A inesquecível crise de 2008 teve impacto direto nas pequenas e médias empresas. Trabalhadores japoneses e estrangeiros, temporários e efetivos, todos sofreram juntos.
Os empresários foram reduzindo a carga horária dos funcionários, e na pior das situações, até chegar às demissões. Quem ganhava de 250 a 300 mil mensais teve corte de salário chegando a 70 mil ienes. Ou, perdeu o emprego. Na época viviam no arquipélago 313 mil verde amarelos.
Período de ouro
Até essa data do Lehman Shock a comunidade vivia o que soube depois: 2000 a 2007 foi um período de ouro. Trabalhadores ganhavam bem, compravam casas, comércio em crescimento, lazer, muitos eventos e só não trabalhava quem não queria.
Na época das vacas magras aprenderam a viver com menos (Flickr)
Com a situação difícil para a comunidade, a partir de abril do ano seguinte (2009) o governo japonês ofereceu uma ajuda de 300 mil ienes para retornarem à pátria. Foram 21.675 beneficiados no total, sendo 20.053 brasileiros e apenas 903 peruanos.
Arnaldo Shiowaki, da Alfainter, relembra que a agência teve muito trabalho nessa época da ajuda para o retorno. Muitos beneficiários voltaram ao Brasil ou Peru.
Crise e carimbo do não retorno
Foram cerca de 100 mil brasileiros de malas e mudança de volta. Muitos largaram carros nos estacionamentos dos aeroportos, abandonaram as casas adquiridas com financiamento. Muitos outros voltaram só com esse dinheiro.
Imagem: Pixabay
Esse carimbo da ajuda financeira sentenciou o não retorno.
Os que permaneceram no Japão, mesmo na alta maré de dificuldade, amargando meses e anos com baixo salário ou vivendo da poupança, puderam se recolocar.
100 mil voltam à pátria
Casal Hirano, da Sanshin Mudanças
Outro segmento, além das passagens, trabalhou sem parar. Foi o caso da mais antiga empresa que transporta bens adquiridos no Japão, Sanshin Mudanças, de Komaki (Aichi).

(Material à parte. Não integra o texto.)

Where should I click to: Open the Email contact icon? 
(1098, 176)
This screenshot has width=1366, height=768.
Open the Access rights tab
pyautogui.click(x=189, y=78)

“Faturamos em 1 ano o que ganharíamos em 5”, revela Emerson Hirano, presidente da empresa. “Trabalhamos muito, intensamente”, relembra. Mas conta que foi ruim e espera que isso não aconteça novamente. “O bom é manter constância”, explica.
“Hoje ocupamos 50% do mercado de passagens, portanto a crise econômica não impactou. Ela repercutiu mais tarde”, salienta Shiowaki. Os reflexos ocorreram de abril de 2010 até o tsunami no ano seguinte. Depois veio uma outra maré ruim em 2011-2012, mas superada.
Curva decrescente a partir de 2007 quando eram 313.771 brasileiros, em 2012 caíram para 190.609, ou 123.162 a menos (governo)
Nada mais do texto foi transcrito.